[[ Supplied material open ]]
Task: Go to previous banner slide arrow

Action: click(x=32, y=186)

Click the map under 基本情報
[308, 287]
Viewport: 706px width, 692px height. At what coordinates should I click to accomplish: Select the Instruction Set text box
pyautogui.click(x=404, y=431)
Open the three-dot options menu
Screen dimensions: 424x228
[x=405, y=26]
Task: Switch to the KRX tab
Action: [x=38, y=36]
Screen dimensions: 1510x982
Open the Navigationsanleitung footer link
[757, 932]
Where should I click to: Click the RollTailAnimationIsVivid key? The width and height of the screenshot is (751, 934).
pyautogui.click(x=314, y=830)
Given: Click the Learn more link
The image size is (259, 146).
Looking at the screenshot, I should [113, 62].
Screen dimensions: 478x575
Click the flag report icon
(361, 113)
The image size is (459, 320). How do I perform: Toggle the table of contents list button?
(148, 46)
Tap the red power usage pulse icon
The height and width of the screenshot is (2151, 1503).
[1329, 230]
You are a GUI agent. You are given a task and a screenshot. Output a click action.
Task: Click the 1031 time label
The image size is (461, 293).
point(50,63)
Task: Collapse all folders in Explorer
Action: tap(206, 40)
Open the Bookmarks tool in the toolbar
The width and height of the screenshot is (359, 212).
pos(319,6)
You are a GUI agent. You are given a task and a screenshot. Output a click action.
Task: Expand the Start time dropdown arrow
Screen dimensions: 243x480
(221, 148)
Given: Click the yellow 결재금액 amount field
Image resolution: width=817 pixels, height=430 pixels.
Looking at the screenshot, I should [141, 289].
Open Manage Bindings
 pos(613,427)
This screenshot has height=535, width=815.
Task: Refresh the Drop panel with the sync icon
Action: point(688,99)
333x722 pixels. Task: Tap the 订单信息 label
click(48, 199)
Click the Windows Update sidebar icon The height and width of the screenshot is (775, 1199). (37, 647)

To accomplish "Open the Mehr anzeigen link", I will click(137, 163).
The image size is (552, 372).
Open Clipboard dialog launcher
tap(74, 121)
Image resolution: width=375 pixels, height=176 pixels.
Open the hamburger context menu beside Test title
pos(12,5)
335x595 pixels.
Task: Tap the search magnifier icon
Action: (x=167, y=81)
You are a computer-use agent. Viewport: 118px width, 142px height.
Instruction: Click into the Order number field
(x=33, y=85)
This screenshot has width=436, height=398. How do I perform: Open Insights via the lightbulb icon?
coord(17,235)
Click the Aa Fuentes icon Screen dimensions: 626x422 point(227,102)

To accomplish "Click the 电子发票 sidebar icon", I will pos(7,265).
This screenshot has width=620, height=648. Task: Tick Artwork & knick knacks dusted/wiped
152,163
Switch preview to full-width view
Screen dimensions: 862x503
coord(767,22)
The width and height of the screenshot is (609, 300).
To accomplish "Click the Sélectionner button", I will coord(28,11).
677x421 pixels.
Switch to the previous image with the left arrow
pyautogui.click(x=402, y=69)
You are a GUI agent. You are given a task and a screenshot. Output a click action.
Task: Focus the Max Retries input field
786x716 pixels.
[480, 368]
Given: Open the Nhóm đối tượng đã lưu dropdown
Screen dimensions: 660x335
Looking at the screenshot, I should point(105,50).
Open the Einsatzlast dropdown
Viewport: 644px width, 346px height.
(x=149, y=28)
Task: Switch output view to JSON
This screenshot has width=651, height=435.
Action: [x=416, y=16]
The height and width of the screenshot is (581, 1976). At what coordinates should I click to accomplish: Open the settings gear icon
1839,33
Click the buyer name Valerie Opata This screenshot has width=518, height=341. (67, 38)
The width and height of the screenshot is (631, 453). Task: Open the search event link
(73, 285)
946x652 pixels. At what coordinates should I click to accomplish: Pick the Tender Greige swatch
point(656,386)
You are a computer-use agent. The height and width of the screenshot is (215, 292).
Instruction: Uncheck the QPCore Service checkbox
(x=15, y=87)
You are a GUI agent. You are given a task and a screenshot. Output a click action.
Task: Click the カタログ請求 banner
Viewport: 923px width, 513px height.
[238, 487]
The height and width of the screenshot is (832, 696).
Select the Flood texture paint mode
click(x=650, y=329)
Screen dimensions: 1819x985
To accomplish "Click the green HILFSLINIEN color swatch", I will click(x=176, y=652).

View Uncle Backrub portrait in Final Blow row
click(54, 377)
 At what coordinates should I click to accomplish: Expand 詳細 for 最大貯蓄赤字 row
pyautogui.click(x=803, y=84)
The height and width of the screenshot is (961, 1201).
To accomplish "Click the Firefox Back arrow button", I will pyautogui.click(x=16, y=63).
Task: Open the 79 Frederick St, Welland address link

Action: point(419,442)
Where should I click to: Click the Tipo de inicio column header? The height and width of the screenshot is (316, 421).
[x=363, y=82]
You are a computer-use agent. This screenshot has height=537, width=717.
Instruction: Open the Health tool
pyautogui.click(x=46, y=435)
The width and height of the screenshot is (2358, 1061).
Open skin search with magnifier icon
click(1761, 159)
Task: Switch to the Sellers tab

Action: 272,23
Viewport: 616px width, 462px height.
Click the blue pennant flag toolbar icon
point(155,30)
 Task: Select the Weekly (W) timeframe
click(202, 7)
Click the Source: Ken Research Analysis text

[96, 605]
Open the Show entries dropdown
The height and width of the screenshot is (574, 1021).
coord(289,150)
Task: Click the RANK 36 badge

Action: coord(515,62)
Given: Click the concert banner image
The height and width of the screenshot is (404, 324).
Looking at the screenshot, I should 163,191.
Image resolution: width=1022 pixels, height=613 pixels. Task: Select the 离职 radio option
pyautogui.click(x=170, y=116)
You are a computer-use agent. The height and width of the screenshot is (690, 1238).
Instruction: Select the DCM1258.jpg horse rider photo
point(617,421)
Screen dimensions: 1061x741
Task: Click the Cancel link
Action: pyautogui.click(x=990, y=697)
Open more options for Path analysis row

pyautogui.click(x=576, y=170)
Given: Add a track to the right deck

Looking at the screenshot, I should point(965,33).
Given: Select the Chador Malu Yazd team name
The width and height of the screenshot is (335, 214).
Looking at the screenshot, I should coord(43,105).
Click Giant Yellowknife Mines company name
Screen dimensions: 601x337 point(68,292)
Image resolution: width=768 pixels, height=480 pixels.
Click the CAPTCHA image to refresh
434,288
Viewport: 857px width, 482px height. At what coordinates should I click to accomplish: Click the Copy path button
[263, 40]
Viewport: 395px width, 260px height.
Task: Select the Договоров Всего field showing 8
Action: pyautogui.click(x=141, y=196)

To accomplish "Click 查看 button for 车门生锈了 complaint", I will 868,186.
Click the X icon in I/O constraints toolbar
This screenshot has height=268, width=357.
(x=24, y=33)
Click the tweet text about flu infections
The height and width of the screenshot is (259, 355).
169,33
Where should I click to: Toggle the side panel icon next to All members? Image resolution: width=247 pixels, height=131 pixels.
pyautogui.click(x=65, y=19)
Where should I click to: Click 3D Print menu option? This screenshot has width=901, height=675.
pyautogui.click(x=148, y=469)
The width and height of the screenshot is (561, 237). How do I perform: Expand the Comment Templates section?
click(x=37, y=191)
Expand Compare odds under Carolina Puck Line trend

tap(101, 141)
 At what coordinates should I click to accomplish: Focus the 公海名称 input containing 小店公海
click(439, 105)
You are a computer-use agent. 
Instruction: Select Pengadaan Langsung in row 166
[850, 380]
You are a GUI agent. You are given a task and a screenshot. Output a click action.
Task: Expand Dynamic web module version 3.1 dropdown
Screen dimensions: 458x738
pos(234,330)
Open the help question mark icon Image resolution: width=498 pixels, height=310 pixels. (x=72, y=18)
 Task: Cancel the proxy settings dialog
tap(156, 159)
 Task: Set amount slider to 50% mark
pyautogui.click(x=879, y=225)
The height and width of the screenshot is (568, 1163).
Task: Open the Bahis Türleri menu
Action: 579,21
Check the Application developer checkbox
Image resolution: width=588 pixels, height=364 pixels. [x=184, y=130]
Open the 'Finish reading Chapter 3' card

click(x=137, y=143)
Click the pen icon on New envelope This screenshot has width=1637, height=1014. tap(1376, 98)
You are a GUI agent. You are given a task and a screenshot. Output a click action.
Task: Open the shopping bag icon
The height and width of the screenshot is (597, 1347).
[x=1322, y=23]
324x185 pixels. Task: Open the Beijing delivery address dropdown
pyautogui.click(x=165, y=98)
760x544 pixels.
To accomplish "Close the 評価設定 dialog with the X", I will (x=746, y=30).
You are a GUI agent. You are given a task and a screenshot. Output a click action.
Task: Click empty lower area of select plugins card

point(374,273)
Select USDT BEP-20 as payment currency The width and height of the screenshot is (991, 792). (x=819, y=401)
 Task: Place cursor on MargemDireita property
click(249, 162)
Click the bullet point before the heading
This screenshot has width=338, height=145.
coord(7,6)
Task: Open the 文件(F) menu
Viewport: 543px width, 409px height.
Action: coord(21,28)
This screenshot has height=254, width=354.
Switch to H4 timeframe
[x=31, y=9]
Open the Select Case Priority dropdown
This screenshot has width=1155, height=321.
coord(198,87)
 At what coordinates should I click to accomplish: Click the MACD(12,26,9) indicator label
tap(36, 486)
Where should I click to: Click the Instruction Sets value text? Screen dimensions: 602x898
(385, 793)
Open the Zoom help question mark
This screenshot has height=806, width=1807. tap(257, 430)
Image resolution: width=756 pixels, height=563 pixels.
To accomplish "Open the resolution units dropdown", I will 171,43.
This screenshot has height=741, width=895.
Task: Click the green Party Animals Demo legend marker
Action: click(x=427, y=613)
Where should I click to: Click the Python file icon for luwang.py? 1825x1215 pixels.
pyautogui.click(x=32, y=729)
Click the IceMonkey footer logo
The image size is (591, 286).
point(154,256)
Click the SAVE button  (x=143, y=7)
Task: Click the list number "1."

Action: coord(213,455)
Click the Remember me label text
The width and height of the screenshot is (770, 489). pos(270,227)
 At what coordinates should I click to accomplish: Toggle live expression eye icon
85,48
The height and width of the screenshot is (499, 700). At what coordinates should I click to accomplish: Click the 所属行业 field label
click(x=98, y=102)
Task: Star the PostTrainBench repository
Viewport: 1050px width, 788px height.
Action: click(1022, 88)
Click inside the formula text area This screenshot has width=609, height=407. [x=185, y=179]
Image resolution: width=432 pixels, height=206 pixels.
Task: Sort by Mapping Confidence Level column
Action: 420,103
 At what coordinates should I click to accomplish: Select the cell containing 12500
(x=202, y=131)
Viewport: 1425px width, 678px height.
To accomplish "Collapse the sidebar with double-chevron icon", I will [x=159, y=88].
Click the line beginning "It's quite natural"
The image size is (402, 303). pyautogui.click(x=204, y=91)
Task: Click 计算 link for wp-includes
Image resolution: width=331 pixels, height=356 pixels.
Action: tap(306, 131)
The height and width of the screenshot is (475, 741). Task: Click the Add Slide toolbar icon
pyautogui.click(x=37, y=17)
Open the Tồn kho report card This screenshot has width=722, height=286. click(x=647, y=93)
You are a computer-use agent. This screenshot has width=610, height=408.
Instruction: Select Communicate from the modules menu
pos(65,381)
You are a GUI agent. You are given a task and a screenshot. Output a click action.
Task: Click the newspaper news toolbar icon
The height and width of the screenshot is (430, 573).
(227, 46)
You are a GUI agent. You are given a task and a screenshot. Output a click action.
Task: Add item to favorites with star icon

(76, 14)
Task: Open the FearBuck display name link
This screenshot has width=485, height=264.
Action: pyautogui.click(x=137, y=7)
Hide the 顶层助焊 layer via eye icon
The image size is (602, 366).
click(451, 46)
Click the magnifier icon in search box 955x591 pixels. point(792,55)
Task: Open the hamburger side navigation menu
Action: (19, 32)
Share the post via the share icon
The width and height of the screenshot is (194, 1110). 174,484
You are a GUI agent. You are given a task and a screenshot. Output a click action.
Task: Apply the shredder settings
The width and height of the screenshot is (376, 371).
[[ Supplied material closed ]]
Please output exactly the lines between the one holding "Tap the red power usage pulse icon" and the one holding "Task: Click the 1031 time label" in the records above, inclusive, and nothing more.

→ Exercise solution
Tap the red power usage pulse icon
The height and width of the screenshot is (2151, 1503).
[1329, 230]
You are a GUI agent. You are given a task and a screenshot. Output a click action.
Task: Click the 1031 time label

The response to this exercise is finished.